Data provided Block Start
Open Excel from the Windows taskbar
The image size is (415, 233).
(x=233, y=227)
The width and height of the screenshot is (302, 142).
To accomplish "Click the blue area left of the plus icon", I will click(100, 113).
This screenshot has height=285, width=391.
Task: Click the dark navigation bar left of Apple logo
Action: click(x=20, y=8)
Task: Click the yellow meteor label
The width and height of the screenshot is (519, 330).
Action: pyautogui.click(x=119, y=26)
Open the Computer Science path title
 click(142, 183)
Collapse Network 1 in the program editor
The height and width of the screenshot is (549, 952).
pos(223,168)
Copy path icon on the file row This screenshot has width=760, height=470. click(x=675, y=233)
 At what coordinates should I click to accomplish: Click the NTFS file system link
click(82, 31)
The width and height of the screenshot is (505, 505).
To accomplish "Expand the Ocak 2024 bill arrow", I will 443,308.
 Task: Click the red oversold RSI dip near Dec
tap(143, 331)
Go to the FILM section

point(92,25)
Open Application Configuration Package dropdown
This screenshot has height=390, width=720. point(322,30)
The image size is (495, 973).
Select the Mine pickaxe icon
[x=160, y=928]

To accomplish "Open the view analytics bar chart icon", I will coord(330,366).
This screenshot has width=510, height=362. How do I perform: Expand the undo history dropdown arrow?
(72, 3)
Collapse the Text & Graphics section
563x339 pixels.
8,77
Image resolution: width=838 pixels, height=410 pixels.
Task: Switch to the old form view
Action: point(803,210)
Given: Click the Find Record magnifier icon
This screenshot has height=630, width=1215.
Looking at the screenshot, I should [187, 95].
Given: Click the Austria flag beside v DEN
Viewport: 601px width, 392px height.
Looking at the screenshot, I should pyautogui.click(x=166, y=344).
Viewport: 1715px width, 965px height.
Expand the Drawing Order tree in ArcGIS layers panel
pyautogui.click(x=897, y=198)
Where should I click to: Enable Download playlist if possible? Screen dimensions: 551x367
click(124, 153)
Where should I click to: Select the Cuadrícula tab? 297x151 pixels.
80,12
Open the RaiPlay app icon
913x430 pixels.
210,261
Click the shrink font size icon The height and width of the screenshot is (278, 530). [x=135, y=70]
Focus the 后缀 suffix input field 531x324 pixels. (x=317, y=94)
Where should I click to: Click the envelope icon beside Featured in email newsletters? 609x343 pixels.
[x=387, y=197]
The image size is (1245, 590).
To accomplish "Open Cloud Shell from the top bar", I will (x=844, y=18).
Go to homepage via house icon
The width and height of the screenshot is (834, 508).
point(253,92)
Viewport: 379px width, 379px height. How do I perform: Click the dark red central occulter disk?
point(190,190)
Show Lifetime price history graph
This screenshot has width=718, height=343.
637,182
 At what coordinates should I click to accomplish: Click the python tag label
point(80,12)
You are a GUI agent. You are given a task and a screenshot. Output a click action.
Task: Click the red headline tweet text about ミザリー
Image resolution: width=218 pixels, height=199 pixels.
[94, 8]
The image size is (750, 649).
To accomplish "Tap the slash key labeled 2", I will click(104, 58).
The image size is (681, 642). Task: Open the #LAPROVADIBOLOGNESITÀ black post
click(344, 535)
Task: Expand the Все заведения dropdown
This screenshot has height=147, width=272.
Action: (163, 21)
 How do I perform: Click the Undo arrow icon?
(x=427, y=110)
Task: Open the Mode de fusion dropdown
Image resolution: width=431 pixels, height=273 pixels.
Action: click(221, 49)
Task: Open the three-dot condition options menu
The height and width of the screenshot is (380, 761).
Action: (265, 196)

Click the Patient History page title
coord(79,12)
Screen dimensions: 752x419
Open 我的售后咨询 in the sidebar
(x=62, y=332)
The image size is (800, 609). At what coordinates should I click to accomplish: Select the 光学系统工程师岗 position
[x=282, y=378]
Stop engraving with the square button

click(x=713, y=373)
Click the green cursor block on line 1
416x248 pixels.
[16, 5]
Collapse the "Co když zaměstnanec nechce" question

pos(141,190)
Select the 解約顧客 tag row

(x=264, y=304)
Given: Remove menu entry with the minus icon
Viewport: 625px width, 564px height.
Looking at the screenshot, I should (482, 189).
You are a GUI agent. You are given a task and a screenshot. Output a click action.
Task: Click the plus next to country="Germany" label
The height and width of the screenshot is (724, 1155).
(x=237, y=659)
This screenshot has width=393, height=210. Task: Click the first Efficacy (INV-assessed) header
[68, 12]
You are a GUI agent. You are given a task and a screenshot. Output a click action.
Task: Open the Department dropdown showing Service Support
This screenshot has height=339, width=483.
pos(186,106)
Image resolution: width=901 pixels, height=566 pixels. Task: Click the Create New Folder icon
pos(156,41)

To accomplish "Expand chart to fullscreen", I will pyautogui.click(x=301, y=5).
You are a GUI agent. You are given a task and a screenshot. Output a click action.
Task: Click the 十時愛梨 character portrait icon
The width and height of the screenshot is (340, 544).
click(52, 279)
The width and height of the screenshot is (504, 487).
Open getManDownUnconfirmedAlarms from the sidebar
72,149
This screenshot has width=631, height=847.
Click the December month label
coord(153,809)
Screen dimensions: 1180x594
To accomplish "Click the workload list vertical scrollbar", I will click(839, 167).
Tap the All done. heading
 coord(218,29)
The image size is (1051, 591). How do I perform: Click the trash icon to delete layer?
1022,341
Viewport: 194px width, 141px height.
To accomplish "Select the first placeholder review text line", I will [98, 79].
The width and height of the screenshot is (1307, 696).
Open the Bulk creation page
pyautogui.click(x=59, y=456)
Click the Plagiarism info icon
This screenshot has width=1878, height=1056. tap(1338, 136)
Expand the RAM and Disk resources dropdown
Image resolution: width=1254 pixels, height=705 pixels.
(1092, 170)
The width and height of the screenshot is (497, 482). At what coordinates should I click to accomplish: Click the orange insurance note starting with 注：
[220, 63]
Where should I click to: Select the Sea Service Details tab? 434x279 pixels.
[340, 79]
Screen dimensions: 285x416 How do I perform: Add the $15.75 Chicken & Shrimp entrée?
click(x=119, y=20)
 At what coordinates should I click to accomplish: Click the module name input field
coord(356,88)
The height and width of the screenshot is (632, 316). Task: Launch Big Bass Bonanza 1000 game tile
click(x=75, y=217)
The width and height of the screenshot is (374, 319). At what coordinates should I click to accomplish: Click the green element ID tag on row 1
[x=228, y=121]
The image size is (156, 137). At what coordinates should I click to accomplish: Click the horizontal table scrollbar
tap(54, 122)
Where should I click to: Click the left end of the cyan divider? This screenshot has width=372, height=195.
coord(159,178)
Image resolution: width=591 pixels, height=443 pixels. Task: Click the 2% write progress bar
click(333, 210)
Data provided Block End
Filter the records above for the string "menu" and copy each matching line.

Problem solution »
Task: Open the three-dot condition options menu
Given: Remove menu entry with the minus icon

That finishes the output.